Having Fun With Buckwheat

cast iron skillet

Tonight was a good night. Tonight the Caviarblog team decided to recreate the world famous blini’s from Restaurant Gary Danko. Our recreation was largely a reverse engineering effort given that we didn’t have the recipe. We got as close as we could and I must say they came out damn tasty.

the magic number

To accompany our blinis, we had the trio of delectable roe seen to the right: Paddlefish, White Sturgeon and Trout caviar. These three offered us a nice wide range in grain size, flavor, and price.

trout, white sturgeon, and paddlefish

The trout is the largest of the three as you can see in our picture. It is roughly twice as large as the White Sturgeon, which is the species Acipenser Transmontanus. It in turn is also roughly twice as large as the Paddlefish.

The size is definitely not the driving factor in the price, as the trout is least expensive of the bunch at roughly $15-20/oz. Trout caviar is one of the best values in caviar. It has a mild briny flavor that will immediately separate it from the similar looking Salmon Roe, or Ikura, that is familiar to sushi eaters. Ikura is usually a bit more salty. This was a hard shelled trout roe and the pop created tiny little flavor explosions in our mouths.


This roe was delicious by itself but was just scrumptious on our blini. Here you can see a bite we made with some smoked salmon and a little creme fraiche.

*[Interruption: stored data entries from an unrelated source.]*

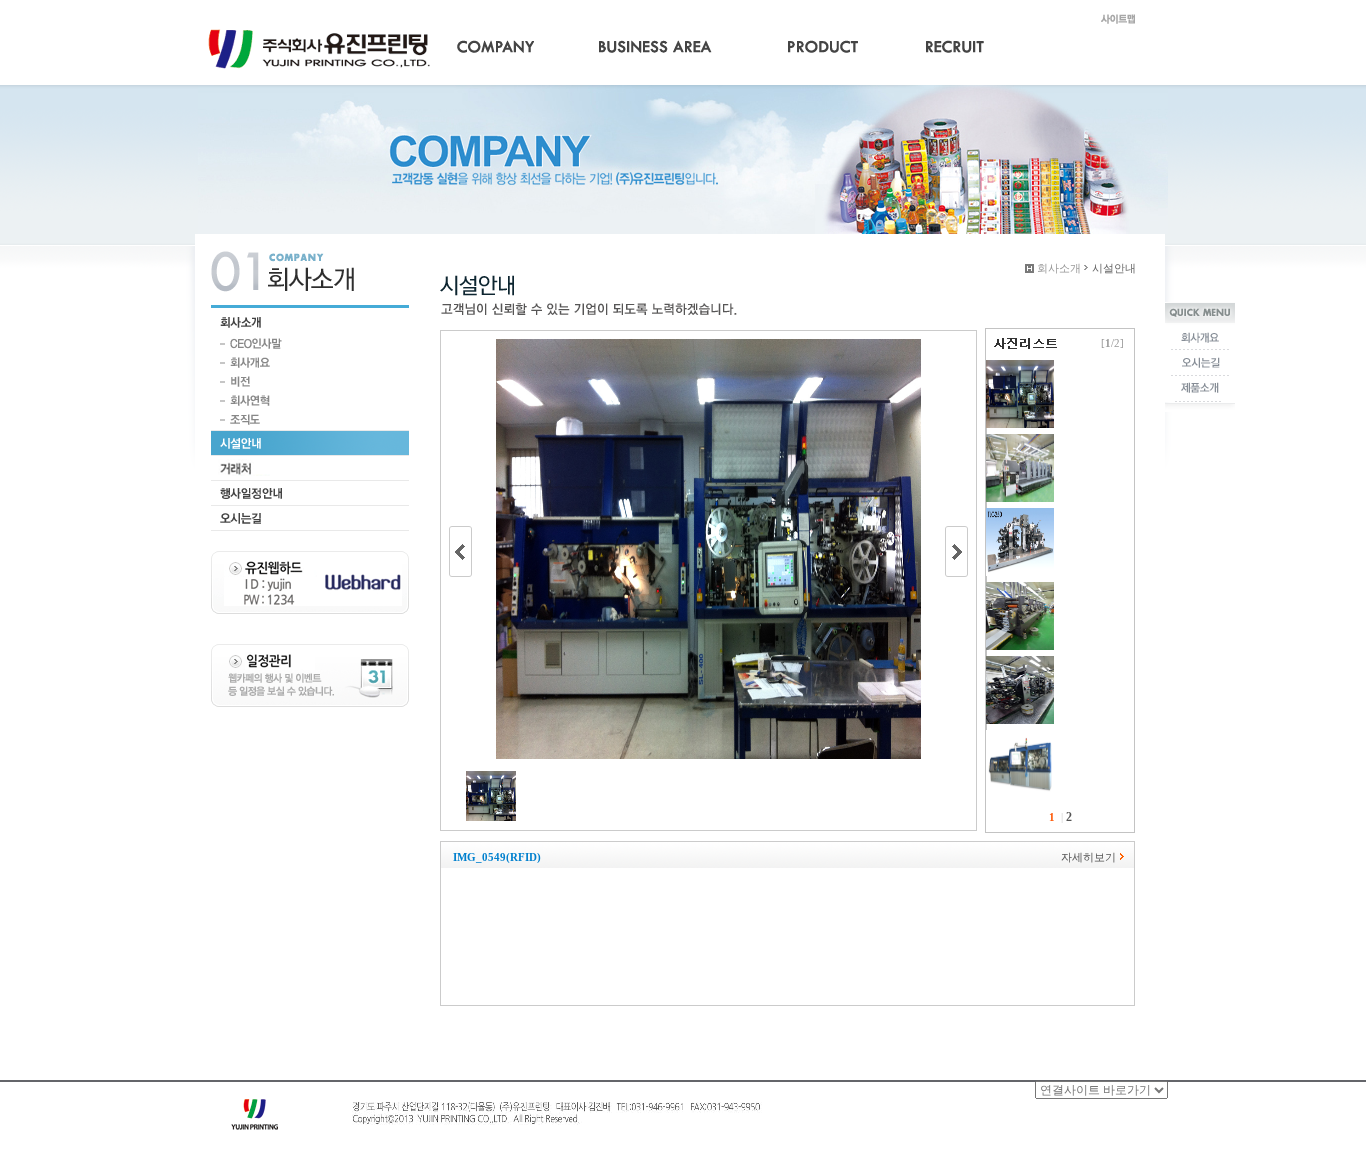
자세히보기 (1088, 857)
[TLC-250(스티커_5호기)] (1020, 515)
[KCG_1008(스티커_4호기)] (1020, 589)
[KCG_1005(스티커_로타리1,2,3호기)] (1020, 663)
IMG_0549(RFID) (497, 857)
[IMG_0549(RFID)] (1020, 367)
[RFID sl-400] (1020, 737)
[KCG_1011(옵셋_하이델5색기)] (1020, 441)
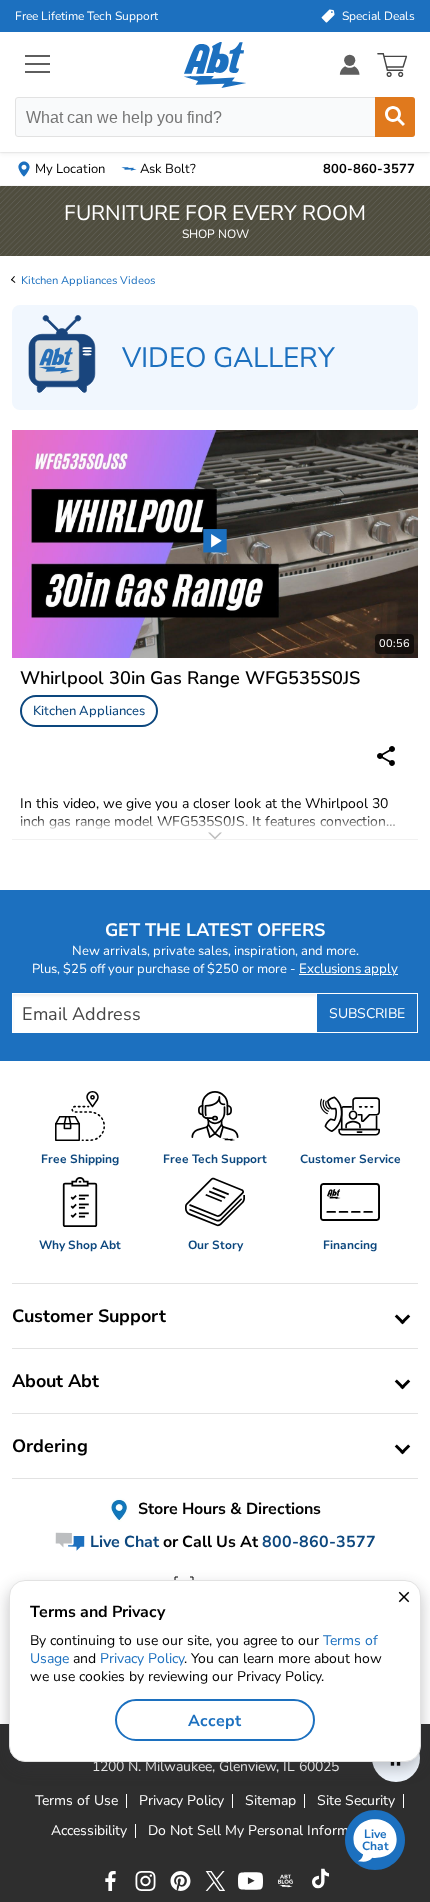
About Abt (55, 1381)
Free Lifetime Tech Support (86, 16)
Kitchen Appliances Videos (88, 280)
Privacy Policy (142, 1658)
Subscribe (367, 1013)
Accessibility (89, 1831)
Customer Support (89, 1316)
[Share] (386, 756)
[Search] (395, 117)
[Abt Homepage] (215, 65)
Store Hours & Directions (227, 1510)
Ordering (50, 1446)
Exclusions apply (348, 969)
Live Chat (122, 1542)
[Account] (350, 64)
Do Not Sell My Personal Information (264, 1831)
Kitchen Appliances (89, 711)
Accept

Paddlefish is priced just a tad bit higher than the trout, usually at $25-35/oz. When we tasted it off our hand in its purest form, we noticed a good flavor that had a slightly bitter finish (in a good way). Paddlefish makes a great compliment to a lot of flavors and you can see here they we added a little spice with a few chilies. This is a great example of having fun with Caviar.

just a little spice

Last but definitely not least was the white sturgeon.  It is the highest priced of the bunch and usually runs around $60-70/oz. As always, it was a real treat to have genuine sturgeon caviar. The white sturgeon had a nice complex, even robust, flavor. Eaten straight off the hand, it was a delightful treat. We also enjoyed it with our buckwheat blini in variety of combinations. The warm blini and the almost creamy caviar made for a real cozy night.